STJ nega transplante nos EUA a criança com 3 centímetros de intestino
Procedimento poderá ser realizado em centros habilitados pelo SUS no Brasil.
Da Redação
terça-feira, 16 de junho de 2026
Atualizado às 19:15
A 2ª turma do STJ negou pedido para que a União custeasse transplante intestinal e tratamento nos Estados Unidos para menina de 11 anos diagnosticada com síndrome do intestino ultracurto.
Por unanimidade, o colegiado acompanhou voto do relator, ministro Marco Aurélio Bellizze, e manteve acórdão do TRF da 4ª região que julgou improcedente a ação.
O caso
A criança, que nasceu prematuramente, desenvolveu enterocolite necrosante e passou por extensa ressecção intestinal, restando apenas três centímetros de intestino. Atualmente, depende de alimentação venosa e sustenta que o transplante intestinal seria sua única alternativa de sobrevida em médio e longo prazo.
Em 1ª instância, o juízo julgou improcedente o pedido para realizar o procedimento no exterior, por entender que existem centros habilitados no Brasil para a realização do transplante intestinal.

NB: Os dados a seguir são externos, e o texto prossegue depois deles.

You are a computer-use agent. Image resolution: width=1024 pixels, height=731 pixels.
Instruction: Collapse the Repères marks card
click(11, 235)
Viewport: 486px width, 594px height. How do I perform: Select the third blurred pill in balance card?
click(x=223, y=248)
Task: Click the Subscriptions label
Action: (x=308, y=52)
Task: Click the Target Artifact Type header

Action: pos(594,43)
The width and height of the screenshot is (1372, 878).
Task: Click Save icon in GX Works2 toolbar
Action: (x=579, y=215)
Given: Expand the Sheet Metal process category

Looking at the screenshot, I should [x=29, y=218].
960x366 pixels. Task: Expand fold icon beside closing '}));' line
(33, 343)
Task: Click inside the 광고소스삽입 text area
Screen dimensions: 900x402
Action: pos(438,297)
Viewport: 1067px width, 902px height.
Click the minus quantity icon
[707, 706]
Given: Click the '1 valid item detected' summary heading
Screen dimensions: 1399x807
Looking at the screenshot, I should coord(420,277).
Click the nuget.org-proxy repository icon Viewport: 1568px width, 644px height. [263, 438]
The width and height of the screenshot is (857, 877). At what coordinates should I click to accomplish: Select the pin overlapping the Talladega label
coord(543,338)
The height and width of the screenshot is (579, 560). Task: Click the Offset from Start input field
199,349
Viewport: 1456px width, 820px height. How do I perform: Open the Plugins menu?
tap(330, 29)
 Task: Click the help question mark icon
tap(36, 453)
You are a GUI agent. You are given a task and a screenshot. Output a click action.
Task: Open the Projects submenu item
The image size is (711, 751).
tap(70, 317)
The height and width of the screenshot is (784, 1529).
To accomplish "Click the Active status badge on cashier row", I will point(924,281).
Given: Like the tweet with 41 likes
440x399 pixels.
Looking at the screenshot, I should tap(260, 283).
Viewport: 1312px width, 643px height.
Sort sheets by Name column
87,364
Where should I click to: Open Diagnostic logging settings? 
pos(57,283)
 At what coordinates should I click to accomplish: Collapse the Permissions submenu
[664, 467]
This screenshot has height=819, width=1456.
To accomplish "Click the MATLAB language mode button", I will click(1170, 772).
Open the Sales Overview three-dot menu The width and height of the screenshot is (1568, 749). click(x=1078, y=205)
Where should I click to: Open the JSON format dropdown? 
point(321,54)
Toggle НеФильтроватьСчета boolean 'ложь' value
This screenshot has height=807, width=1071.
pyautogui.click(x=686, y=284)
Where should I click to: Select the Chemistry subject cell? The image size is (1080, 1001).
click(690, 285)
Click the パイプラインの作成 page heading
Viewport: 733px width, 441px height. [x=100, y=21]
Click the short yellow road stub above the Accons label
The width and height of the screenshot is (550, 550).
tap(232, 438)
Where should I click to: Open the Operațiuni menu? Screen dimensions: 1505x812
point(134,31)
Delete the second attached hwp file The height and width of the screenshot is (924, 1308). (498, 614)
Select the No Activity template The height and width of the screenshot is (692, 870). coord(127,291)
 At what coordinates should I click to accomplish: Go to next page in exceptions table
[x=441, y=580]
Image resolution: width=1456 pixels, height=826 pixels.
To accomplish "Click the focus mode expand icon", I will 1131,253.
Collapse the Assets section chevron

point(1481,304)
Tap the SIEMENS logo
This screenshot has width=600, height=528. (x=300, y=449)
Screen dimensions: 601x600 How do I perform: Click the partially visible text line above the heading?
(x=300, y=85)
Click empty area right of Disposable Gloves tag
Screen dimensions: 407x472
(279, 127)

O entendimento foi mantido pelo TRF da 4ª região, que afastou a obrigatoriedade de custeio do procedimento em hospital estrangeiro.
No STJ, a controvérsia consistia em definir se seria possível impor à União o custeio de transplante intestinal pediátrico em hospital estrangeiro com melhores índices de sobrevida do que os existentes no Brasil, ainda que houvesse centros nacionais habilitados pelo SUS para a realização do procedimento.
Sustentação oral
Em sessão nesta terça-feira, 16, a defesa sustentou que a discussão não envolvia a qualidade dos hospitais brasileiros, mas a economicidade da política pública adotada pela União.
Argumentou que os transplantes intestinais realizados no país teriam apresentado resultados insatisfatórios e que a paciente seria elegível para tratamento em hospital norte-americano de referência, onde a taxa de sucesso em transplantes pediátricos alcançaria cerca de 80%.
Segundo a defesa, a realização do procedimento no exterior não representaria mera escolha por hospital mais renomado, mas a única alternativa capaz de oferecer uma chance real de sobrevivência à criança.
Voto do relator
Ao votar, o relator ressaltou que a jurisprudência do STJ e do STF admite intervenção judicial em políticas públicas de saúde apenas em hipóteses excepcionais, quando demonstrada omissão ou inadequação estatal, mediante o preenchimento cumulativo de requisitos rigorosos.
Entre eles, citou a inexistência de alternativa terapêutica eficaz no país, a comprovação científica da eficácia e segurança do tratamento pretendido, a imprescindibilidade clínica do procedimento e a incapacidade financeira do paciente.
Segundo o ministro, há três hospitais habilitados pelo Ministério da Saúde para a realização de transplante de intestino delgado no Brasil, circunstância que afasta, em princípio, o requisito de inexistência de alternativa terapêutica nacional.
Bellizze observou que o fato de não haver histórico de transplantes intestinais em crianças menores de 12 anos no país é relevante, mas insuficiente para demonstrar a incapacidade técnica dos centros credenciados pelo SUS. Para S. Exa., a condição de hospital habilitado e referência em procedimentos de alta complexidade gera presunção de adequação e segurança.
O relator também afirmou que a existência de taxas de sobrevida superiores em hospital estrangeiro evidencia maior experiência daquele serviço, mas não comprova, de forma inequívoca, que o procedimento realizado no Brasil represente risco substancialmente maior à vida ou à integridade da paciente.
Além disso, destacou que não ficou demonstrada equivalência de custos entre o tratamento nacional e o tratamento pretendido no exterior.
Por fim, concluiu que não houve comprovação de omissão estatal, inadequação das alternativas oferecidas pelo SUS ou necessidade clínica absoluta de realização do transplante fora do país, razão pela qual manteve a improcedência do pedido.
Solidariedade
Ao encerrar o voto, Bellizze lamentou a decisão e afirmou julgar o caso com "dor" e "pesar" diante da situação enfrentada pela criança e sua família.
O ministro disse compreender a angústia dos pais e o empenho da defesa, mas afirmou estar limitado pelos parâmetros da jurisprudência atual, pelas políticas públicas existentes e pelas condições do sistema de saúde, concluindo que não havia respaldo jurídico para determinar o custeio do tratamento no exterior.
Os demais ministros também registraram solidariedade à situação vivida pela criança e seus familiares.